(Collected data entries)

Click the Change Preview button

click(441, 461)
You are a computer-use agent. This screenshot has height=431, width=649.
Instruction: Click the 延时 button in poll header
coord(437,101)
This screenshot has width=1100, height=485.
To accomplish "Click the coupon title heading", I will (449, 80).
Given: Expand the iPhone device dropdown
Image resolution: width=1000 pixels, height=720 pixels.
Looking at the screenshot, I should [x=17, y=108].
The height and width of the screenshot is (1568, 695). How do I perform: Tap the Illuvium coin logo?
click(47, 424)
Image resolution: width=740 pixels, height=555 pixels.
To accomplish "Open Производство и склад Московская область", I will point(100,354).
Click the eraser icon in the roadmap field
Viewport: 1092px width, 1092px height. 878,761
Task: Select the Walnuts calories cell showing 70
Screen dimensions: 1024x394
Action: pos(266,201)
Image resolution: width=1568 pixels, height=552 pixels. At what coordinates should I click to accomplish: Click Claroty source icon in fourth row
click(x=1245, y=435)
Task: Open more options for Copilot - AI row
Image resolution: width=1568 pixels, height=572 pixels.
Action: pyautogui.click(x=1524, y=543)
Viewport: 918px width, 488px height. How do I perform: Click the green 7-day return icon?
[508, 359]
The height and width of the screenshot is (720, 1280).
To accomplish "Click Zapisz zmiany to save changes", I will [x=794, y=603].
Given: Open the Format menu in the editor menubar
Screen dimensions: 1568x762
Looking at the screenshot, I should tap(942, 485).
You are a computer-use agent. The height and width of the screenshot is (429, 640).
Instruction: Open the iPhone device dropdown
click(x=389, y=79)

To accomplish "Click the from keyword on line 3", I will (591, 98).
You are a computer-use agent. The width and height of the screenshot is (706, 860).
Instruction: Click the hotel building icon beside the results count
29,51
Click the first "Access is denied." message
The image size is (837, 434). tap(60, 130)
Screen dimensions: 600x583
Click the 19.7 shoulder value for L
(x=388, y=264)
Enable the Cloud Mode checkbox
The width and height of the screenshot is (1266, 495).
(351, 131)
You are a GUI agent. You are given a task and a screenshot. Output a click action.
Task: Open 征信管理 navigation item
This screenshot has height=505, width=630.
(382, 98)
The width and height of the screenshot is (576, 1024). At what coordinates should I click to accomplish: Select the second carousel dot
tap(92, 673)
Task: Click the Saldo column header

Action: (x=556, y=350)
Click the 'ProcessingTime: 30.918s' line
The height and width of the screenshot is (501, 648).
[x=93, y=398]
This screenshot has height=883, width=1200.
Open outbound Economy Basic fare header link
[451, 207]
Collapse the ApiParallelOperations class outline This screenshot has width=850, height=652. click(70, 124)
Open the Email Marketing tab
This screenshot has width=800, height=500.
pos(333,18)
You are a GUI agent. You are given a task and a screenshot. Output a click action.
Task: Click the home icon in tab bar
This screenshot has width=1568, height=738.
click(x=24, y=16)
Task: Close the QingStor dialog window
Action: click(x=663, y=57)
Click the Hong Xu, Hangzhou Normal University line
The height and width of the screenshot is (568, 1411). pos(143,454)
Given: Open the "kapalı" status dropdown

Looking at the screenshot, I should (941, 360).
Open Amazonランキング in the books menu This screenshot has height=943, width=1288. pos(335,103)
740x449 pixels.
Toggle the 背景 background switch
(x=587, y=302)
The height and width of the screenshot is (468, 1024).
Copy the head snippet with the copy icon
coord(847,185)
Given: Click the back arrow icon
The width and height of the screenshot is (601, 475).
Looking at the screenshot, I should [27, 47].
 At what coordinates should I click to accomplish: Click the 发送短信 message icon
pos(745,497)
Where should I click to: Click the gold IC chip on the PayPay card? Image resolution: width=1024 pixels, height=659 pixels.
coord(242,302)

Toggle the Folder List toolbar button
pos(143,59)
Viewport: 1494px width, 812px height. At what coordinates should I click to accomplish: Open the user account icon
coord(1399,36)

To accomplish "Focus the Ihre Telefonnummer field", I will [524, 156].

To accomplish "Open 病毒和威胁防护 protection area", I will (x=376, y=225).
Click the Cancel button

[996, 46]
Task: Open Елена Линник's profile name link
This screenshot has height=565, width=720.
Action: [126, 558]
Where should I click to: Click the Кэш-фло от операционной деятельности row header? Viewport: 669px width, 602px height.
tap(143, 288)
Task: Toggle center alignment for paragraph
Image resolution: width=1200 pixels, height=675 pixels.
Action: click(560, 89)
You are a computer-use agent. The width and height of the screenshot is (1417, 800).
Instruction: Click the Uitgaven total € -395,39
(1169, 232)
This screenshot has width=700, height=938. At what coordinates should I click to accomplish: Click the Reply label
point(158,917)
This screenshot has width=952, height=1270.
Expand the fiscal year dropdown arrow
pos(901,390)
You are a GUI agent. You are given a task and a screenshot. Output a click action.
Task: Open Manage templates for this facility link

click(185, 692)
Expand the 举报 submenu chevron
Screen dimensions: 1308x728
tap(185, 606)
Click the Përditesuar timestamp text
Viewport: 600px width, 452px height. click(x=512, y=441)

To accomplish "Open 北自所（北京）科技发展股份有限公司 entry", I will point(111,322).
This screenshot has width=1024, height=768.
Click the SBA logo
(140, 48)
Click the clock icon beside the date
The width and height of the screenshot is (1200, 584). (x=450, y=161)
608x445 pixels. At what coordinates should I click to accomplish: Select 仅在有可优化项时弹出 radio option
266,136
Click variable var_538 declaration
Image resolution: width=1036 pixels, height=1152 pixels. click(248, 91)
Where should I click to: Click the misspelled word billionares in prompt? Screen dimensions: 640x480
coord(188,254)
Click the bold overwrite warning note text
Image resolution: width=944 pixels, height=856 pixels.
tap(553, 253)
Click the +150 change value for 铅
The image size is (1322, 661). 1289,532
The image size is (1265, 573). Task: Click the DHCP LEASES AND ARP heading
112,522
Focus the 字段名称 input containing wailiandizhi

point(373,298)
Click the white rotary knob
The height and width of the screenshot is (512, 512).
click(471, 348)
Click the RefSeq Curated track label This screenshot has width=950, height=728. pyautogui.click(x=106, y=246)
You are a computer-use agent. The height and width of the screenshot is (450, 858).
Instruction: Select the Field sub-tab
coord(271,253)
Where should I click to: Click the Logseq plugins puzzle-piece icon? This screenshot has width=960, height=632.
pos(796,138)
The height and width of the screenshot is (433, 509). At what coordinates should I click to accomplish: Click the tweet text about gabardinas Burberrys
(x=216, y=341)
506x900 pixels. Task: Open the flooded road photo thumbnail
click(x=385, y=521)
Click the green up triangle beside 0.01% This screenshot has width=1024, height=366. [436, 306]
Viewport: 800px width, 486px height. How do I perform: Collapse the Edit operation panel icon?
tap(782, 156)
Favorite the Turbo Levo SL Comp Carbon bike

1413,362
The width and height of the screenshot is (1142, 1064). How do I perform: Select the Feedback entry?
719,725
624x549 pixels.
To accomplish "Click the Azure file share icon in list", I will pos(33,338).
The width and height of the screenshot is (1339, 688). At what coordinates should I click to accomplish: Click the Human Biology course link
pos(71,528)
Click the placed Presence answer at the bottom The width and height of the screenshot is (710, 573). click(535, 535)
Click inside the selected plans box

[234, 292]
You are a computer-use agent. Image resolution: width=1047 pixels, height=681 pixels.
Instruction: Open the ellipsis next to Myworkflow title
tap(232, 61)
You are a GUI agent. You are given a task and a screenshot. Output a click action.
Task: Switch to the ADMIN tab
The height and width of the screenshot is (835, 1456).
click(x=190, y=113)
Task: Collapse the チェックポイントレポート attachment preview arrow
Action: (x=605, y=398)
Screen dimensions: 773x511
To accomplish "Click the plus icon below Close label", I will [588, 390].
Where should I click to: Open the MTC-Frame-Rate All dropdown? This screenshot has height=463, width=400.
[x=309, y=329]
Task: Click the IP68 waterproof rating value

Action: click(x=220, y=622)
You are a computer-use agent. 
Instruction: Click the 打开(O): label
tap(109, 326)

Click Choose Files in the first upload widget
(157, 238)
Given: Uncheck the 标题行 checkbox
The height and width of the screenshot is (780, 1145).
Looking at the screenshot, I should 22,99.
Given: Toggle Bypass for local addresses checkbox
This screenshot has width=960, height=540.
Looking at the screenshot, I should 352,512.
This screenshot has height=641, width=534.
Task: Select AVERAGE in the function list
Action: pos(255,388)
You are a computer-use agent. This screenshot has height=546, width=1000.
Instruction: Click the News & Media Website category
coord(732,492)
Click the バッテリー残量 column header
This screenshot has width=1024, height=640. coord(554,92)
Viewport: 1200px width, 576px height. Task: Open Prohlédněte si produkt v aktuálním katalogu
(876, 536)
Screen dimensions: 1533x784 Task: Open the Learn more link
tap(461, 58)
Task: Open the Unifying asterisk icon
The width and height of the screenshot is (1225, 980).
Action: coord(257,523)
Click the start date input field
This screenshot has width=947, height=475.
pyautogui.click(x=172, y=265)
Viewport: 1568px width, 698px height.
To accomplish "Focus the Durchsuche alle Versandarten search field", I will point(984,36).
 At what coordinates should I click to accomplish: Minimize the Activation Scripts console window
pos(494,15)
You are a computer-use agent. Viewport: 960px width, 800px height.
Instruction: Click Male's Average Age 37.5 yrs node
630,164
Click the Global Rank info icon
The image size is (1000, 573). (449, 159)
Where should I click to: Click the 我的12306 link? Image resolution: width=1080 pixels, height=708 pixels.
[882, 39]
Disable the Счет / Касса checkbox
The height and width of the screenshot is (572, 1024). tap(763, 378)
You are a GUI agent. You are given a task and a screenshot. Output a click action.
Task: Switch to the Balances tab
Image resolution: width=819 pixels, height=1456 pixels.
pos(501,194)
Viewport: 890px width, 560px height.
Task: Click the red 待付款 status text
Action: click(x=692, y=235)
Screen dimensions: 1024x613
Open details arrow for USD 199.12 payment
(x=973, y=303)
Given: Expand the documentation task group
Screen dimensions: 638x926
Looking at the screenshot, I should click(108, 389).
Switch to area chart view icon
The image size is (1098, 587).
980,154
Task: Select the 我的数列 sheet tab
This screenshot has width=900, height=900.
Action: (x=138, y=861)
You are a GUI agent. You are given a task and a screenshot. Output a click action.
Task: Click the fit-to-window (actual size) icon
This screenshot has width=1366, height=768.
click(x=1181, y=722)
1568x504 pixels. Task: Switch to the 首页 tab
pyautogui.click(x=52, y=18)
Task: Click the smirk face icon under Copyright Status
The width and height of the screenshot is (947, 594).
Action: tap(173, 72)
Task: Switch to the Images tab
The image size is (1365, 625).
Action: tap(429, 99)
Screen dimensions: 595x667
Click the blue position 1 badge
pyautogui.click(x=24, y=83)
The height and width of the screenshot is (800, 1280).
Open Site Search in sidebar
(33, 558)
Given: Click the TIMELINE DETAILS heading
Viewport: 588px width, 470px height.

* [ABOUT THIS EXERCISE] Copy out only the lines above from the one with "Image resolution: width=1568 pixels, height=552" to the one with "Given: Open the Format", inclusive, exactly as they stand.

* [SOLUTION TO THIS PROBLEM]
Image resolution: width=1568 pixels, height=552 pixels. At what coordinates should I click to accomplish: Click Claroty source icon in fourth row
click(x=1245, y=435)
Task: Open more options for Copilot - AI row
Image resolution: width=1568 pixels, height=572 pixels.
Action: pyautogui.click(x=1524, y=543)
Viewport: 918px width, 488px height. How do I perform: Click the green 7-day return icon?
[508, 359]
The height and width of the screenshot is (720, 1280).
To accomplish "Click Zapisz zmiany to save changes", I will [x=794, y=603].
Given: Open the Format menu in the editor menubar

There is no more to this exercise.